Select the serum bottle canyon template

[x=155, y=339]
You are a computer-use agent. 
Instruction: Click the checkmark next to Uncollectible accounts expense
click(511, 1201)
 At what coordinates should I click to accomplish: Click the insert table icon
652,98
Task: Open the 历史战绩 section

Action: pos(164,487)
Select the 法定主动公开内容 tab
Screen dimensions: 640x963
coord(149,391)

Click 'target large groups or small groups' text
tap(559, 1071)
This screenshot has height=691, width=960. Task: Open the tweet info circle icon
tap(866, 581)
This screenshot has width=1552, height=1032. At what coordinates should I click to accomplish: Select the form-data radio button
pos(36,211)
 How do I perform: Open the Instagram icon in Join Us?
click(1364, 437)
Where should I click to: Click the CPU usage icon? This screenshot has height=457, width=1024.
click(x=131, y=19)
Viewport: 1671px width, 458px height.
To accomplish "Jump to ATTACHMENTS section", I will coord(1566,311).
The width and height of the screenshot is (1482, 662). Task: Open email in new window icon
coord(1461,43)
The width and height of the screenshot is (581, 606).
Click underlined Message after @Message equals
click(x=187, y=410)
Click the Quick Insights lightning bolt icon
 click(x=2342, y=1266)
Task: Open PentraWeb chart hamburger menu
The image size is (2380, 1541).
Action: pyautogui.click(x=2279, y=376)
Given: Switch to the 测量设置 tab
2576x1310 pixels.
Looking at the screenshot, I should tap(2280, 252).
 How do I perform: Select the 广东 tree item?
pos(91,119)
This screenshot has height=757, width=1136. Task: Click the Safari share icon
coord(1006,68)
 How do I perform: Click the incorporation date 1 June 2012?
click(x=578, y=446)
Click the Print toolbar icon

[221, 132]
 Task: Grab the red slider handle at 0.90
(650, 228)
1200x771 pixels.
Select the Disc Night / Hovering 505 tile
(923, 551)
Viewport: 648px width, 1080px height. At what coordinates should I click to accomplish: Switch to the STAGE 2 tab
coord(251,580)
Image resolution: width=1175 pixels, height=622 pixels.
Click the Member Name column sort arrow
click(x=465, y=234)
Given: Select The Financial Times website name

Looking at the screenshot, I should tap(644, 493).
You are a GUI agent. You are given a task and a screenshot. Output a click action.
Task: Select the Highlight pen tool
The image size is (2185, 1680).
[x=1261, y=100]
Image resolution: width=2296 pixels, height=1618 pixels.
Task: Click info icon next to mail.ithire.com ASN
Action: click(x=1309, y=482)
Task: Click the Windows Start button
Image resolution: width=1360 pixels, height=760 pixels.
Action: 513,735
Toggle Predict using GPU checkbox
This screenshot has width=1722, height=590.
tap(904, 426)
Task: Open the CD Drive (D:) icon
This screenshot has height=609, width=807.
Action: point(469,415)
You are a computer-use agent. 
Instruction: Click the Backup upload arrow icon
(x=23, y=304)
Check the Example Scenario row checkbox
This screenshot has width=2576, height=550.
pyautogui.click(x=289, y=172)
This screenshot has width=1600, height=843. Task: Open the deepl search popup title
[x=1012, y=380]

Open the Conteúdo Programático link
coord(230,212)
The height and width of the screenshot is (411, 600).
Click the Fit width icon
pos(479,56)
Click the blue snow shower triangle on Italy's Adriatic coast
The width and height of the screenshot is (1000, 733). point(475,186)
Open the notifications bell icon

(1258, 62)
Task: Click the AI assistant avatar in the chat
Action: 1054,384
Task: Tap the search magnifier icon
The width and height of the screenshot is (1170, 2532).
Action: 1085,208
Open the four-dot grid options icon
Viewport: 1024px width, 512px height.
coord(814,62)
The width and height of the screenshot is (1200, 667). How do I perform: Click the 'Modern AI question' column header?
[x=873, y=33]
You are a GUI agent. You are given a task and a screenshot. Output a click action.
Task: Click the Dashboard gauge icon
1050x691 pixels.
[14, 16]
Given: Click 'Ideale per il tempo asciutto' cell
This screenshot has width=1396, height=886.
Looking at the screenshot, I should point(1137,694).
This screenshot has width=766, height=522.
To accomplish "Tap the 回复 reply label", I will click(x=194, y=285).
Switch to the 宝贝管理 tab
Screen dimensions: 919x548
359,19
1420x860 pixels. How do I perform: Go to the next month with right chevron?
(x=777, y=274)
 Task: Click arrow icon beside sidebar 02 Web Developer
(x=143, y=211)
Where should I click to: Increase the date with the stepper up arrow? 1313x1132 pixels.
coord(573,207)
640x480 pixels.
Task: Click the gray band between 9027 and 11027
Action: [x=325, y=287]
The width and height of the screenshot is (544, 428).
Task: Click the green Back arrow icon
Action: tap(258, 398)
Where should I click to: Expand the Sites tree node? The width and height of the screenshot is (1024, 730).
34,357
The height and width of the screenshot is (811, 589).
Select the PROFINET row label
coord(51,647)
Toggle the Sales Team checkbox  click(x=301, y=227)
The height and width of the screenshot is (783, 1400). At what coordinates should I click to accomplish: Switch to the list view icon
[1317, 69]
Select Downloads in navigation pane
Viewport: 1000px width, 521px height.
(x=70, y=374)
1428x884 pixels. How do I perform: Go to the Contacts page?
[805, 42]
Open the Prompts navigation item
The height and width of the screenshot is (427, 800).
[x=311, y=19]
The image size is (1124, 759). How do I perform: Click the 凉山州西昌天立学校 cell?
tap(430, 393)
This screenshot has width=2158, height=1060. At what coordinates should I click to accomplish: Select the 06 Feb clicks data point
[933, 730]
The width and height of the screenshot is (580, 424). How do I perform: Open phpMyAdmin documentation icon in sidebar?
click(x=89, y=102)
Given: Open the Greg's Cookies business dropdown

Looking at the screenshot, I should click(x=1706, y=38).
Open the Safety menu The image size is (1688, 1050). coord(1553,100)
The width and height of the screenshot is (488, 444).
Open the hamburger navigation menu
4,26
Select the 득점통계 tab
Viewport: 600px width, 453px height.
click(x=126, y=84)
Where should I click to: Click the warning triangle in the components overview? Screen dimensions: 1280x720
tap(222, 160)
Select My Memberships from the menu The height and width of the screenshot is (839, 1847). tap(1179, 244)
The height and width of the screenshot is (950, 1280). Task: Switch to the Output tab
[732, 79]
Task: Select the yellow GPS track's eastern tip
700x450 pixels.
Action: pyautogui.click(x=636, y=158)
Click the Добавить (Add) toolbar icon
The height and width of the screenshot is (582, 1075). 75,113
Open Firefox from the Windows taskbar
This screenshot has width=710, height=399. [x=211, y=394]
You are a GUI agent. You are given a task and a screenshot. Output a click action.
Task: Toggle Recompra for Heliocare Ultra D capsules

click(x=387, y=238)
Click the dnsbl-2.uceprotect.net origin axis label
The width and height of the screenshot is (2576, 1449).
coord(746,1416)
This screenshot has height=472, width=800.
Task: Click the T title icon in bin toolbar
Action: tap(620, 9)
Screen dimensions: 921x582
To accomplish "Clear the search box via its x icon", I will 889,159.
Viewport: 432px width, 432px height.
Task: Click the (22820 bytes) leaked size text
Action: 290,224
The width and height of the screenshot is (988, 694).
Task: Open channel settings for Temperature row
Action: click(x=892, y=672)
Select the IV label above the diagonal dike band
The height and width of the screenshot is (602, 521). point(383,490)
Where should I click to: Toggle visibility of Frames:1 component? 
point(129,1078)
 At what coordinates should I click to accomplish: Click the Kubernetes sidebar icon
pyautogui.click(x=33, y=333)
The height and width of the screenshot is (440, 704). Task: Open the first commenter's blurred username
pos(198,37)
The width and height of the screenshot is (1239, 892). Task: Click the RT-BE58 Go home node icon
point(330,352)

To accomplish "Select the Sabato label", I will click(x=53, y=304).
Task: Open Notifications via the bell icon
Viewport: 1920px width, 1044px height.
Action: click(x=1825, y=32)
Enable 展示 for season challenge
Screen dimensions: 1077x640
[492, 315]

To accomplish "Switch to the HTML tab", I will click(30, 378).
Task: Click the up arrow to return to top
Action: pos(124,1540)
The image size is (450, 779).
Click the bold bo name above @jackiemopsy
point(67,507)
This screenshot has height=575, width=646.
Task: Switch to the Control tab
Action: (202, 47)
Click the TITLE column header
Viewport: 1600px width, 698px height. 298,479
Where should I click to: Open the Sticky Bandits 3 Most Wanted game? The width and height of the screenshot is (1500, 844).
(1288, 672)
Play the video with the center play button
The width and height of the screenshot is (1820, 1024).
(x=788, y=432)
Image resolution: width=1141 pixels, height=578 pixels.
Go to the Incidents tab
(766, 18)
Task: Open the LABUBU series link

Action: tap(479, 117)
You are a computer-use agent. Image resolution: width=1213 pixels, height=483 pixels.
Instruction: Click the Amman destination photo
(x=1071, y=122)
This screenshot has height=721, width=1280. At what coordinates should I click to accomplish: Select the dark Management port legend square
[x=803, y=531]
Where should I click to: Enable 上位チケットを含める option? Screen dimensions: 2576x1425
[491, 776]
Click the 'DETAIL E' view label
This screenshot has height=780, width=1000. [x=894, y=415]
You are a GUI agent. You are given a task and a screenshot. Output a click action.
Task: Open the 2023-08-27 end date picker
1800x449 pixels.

★ ★ ★ ★

■ **Work to do**
Reproduce the records word for word, from the first line through the line that contains "Action: pyautogui.click(x=2279, y=376)", including both of those lines.

■ **Output of the task**
Select the serum bottle canyon template

[x=155, y=339]
You are a computer-use agent. 
Instruction: Click the checkmark next to Uncollectible accounts expense
click(511, 1201)
 At what coordinates should I click to accomplish: Click the insert table icon
652,98
Task: Open the 历史战绩 section

Action: pos(164,487)
Select the 法定主动公开内容 tab
Screen dimensions: 640x963
coord(149,391)

Click 'target large groups or small groups' text
tap(559, 1071)
This screenshot has height=691, width=960. Task: Open the tweet info circle icon
tap(866, 581)
This screenshot has width=1552, height=1032. At what coordinates should I click to accomplish: Select the form-data radio button
pos(36,211)
 How do I perform: Open the Instagram icon in Join Us?
click(1364, 437)
Where should I click to: Click the CPU usage icon? This screenshot has height=457, width=1024.
click(x=131, y=19)
Viewport: 1671px width, 458px height.
To accomplish "Jump to ATTACHMENTS section", I will coord(1566,311).
The width and height of the screenshot is (1482, 662). Task: Open email in new window icon
coord(1461,43)
The width and height of the screenshot is (581, 606).
Click underlined Message after @Message equals
click(x=187, y=410)
Click the Quick Insights lightning bolt icon
 click(x=2342, y=1266)
Task: Open PentraWeb chart hamburger menu
The image size is (2380, 1541).
Action: pyautogui.click(x=2279, y=376)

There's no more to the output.